There has been considerable outrage and cries of ‘shame’, and perhaps not without reason. It seems a little unfair, however, that today’s public can heap such opprobrium on nuns who were asked by Irish society to take on this task when it was Irish society — families and courts — who sent these girls to mother and baby homes in the first place because they did not want them around.
It seems equally unfair to specifically blame the Catholic Church, considering such homes operated under similar, or worse, conditions in the Protestant UK.
It would be more honest to acknowledge these homes, along with workhouses and Magdalene laundries, came into existence precisely because of a new middle-class that emerged in Victorian times and craved ‘respectability’ above all else. The Free State continued to operate what it had inherited from the Empire after 1922. Insofar as ‘religion’ had any role, it was because it came to be another expression of the brand of ‘respectability’ so beloved of the Victorian bourgeoisie.

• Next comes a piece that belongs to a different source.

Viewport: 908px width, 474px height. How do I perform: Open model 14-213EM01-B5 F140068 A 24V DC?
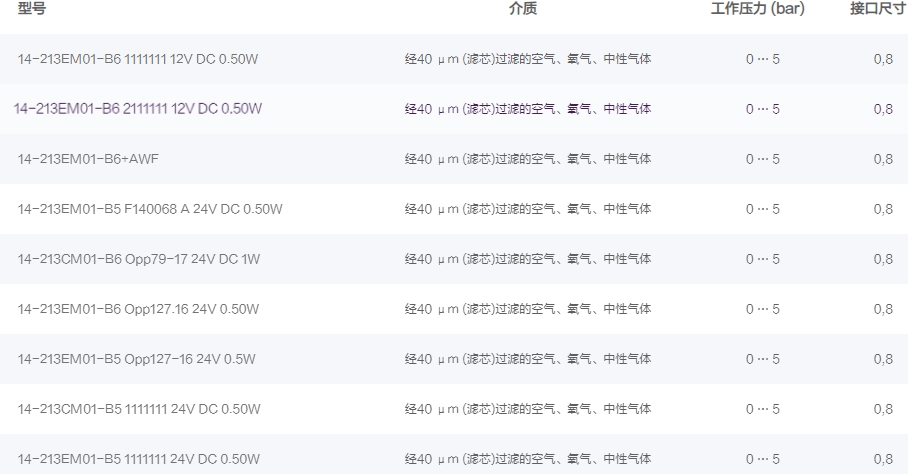pyautogui.click(x=150, y=209)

Whilst decrying past attitudes, a cursory glance at any opinion forums of today will also reveal a degree of antipathy towards single mothers. Whereas Victorian middle-class ‘religious’ morality may have played a role in the past, today’s antipathy is rooted in baser motives — sheer economic miserliness.
Many are deeply resentful about supporting single mothers through taxes and welfare payments. Underlying these economic arguments are also thinly-veiled secular moral ones: single mothers tend to be portrayed as workshy, fraudulent, lazy and unhealthy.
If one is not willing to contribute to the welfare of such mothers and one thinks their condition somehow reprehensible, how can one decry past behaviour towards them, or claim to be so very different to past generations?